曖昧なのは、移動車の中が薄暗くてあまり見えなかったから。
「わたしね、不安だった」
ルイさんと同じ目線になるように、ソファーの上で上半身を起こす。
薄暗くて、逆に都合がよかったかもしれない。そう思いながら、頭の上に乗っていたルイさんの手を両手で握った。

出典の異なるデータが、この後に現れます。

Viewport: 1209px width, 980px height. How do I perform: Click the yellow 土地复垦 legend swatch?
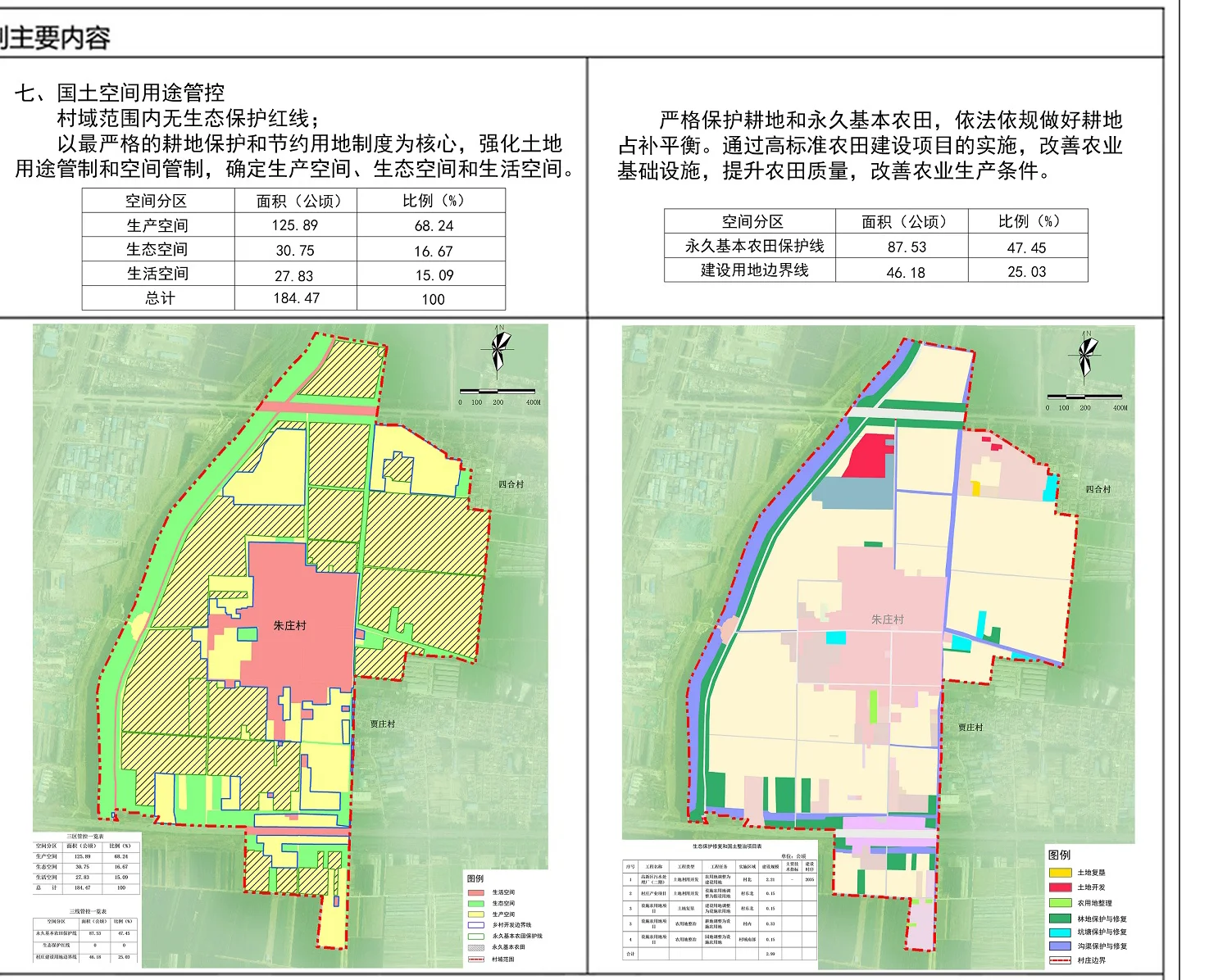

こんな事いうのは恥かしいけど、でも、言わないと伝わらない。
「すごく幼稚な事だって事はわかってる。でも、今までわたしのしてきたことを、いとも簡単にこなしちゃうリファに嫉妬して、居場所を取られた気分になってた」
自分の事ばかり考えていたせいで、他のみんなが何を思っていたのか考えもせずに。
「ちゃんと言えばよかったね。・・・ごめんなさい。わたし、自分の事しか考えてなかった」
俯いて謝罪した。
後で、サンジュ父さん達にも言わなくちゃいけない。
すると、ルイさんの腕が背中に回る。
そのまま引き寄せられて、わたしはルイさんの胸板に頬を預ける形になった。
「マツリはマツリだよ。今まで私達と旅をしてきたのは、他でもない君なんだ。誰も君の代わりにならないんだから、悩むことなんてないよ」
「・・・そう、だよね」
ルイさんの腕の中に居るのに、不思議と恥かしさは感じなかった。逆に、安心感さえ憶えるその腕は温かい。
自然とルイさんの背中に腕を回していた。
「大丈夫。君は、元の世界に戻るまで、ずっと私の傍に居るといい」
ルイさんの呟きは微かに聞き取れるほど小さかったけれど、わたしの耳にはちゃんと届いた。
「うん、ありがとう」
心の底からの感謝の言葉を告げた時、ルイさんの腕の力が強まった。顔を上げてルイさんの表情を見ようとしたけれど、あいにく暗くてよくわからない。ただ、わたしを見下ろして小さく笑ったような気がした。
耳元に口を寄せられる。
「マツリは、私が守るよ。・・・・・これから先、何が起きても」
そんな声が聞こえて何かが首筋に当たると同時に、わたしの意識はゆっくりと落ちていった。